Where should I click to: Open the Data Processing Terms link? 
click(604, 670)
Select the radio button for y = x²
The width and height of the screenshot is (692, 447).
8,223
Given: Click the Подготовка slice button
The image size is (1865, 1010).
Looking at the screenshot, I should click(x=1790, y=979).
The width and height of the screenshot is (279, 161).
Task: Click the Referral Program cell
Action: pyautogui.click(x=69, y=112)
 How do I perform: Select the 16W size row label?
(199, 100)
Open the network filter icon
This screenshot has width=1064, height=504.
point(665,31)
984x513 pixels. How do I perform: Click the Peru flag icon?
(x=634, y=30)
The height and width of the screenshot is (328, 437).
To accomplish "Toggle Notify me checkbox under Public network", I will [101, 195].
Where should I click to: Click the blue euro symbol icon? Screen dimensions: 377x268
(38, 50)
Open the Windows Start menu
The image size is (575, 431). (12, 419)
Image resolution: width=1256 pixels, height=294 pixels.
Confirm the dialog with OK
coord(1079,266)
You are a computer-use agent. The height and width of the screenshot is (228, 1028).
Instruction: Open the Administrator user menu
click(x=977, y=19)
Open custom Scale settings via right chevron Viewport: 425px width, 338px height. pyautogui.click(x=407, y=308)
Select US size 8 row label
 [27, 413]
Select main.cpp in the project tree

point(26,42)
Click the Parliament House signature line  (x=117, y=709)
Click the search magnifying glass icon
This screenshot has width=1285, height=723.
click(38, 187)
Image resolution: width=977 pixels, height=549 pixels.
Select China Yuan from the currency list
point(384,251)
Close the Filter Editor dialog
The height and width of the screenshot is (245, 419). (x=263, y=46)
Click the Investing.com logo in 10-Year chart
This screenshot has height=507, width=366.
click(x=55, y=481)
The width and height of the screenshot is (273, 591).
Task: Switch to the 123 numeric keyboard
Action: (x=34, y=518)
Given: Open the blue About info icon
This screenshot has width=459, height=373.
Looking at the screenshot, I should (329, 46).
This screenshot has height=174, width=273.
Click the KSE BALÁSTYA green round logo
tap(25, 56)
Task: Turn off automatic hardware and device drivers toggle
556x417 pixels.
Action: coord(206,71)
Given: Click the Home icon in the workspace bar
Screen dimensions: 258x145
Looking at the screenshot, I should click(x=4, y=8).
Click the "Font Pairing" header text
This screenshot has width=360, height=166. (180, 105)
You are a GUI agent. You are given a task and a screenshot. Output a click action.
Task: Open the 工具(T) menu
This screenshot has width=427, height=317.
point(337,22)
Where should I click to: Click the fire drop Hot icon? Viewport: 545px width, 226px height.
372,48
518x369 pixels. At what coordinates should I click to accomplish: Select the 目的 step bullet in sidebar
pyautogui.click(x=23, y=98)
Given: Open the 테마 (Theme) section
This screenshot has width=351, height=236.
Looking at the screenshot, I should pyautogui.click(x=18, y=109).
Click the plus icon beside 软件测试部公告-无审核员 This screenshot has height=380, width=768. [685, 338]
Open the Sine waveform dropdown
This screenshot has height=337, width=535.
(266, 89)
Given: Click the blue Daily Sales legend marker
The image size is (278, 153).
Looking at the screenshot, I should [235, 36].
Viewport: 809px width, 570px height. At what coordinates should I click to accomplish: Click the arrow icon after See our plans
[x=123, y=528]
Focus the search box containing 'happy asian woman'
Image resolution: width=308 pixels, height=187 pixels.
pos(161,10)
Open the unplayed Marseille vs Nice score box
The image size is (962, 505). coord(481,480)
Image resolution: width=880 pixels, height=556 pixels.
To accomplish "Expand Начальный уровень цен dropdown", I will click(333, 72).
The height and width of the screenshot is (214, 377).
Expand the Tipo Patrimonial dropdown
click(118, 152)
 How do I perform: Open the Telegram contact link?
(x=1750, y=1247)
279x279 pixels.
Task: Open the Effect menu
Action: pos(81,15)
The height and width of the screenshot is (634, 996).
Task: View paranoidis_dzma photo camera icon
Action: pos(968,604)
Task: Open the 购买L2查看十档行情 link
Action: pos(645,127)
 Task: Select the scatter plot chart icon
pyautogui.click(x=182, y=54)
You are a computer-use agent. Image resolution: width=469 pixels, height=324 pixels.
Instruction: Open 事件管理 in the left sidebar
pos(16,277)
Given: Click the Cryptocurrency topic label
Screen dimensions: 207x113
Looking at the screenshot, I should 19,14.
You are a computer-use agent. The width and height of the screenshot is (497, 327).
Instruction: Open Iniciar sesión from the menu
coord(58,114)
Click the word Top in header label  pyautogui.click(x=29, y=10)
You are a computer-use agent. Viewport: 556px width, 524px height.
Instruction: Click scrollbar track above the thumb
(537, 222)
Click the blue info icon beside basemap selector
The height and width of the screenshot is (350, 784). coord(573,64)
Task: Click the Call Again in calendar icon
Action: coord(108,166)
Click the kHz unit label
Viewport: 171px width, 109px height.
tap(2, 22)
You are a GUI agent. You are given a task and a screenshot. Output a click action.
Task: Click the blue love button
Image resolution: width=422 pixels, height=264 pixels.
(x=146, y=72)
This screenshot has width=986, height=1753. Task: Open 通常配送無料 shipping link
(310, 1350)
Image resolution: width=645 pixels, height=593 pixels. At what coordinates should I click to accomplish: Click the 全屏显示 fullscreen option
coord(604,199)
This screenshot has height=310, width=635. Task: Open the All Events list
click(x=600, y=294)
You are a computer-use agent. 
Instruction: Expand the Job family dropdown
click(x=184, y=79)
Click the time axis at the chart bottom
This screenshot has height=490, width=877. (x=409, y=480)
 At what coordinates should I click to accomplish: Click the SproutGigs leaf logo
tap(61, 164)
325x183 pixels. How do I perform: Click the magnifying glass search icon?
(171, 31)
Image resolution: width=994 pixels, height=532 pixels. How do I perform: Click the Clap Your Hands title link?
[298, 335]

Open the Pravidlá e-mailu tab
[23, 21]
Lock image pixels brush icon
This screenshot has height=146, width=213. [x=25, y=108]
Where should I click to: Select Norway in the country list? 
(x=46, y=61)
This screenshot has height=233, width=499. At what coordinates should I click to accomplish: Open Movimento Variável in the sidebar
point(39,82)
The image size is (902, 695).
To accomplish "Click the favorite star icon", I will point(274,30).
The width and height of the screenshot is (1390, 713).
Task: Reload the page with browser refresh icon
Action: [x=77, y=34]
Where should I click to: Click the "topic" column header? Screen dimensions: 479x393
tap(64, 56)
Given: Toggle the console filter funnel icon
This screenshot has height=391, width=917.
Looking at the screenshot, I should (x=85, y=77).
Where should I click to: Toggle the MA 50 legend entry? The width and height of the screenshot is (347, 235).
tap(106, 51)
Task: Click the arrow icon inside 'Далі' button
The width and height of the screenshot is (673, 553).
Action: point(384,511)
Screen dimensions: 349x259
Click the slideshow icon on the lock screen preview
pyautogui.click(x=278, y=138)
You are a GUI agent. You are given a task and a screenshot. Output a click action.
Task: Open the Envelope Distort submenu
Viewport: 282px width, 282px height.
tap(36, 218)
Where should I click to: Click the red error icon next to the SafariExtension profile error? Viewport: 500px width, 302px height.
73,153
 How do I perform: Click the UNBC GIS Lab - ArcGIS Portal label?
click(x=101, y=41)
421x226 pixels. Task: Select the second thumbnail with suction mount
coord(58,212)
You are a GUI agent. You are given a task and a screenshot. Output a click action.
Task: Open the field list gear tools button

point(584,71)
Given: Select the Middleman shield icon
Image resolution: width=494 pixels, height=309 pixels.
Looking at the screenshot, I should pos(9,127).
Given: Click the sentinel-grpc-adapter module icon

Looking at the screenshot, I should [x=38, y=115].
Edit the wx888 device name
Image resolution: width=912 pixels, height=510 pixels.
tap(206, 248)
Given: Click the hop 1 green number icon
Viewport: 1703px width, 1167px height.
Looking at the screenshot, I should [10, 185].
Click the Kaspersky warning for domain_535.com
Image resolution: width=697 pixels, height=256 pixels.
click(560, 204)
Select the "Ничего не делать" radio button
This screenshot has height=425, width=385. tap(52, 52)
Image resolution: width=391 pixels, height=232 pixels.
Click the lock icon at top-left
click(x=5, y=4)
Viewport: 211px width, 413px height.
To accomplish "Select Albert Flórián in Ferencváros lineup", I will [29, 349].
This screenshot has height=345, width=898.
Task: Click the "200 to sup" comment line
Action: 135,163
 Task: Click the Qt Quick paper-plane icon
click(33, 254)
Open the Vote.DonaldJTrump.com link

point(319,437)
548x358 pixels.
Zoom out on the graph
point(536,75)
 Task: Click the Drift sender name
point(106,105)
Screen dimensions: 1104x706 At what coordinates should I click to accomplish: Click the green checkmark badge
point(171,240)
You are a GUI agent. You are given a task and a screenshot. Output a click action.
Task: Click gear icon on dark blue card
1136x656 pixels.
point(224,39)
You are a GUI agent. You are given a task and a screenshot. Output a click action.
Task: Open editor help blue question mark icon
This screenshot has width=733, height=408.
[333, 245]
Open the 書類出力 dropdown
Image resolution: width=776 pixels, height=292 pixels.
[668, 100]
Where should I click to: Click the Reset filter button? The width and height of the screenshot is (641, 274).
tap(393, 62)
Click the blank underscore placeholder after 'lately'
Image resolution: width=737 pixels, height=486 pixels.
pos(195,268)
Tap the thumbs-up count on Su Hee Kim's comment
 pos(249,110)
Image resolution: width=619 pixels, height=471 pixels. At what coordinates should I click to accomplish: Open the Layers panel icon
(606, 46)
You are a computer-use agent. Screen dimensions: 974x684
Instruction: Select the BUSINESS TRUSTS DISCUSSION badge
────
» Directions
Return the lines of the listing above exactly as they appear, starting with the first and stopping after the line that holds "Given: Click the Подготовка slice button".

» Exercise solution
Where should I click to: Open the Data Processing Terms link? 
click(604, 670)
Select the radio button for y = x²
The width and height of the screenshot is (692, 447).
8,223
Given: Click the Подготовка slice button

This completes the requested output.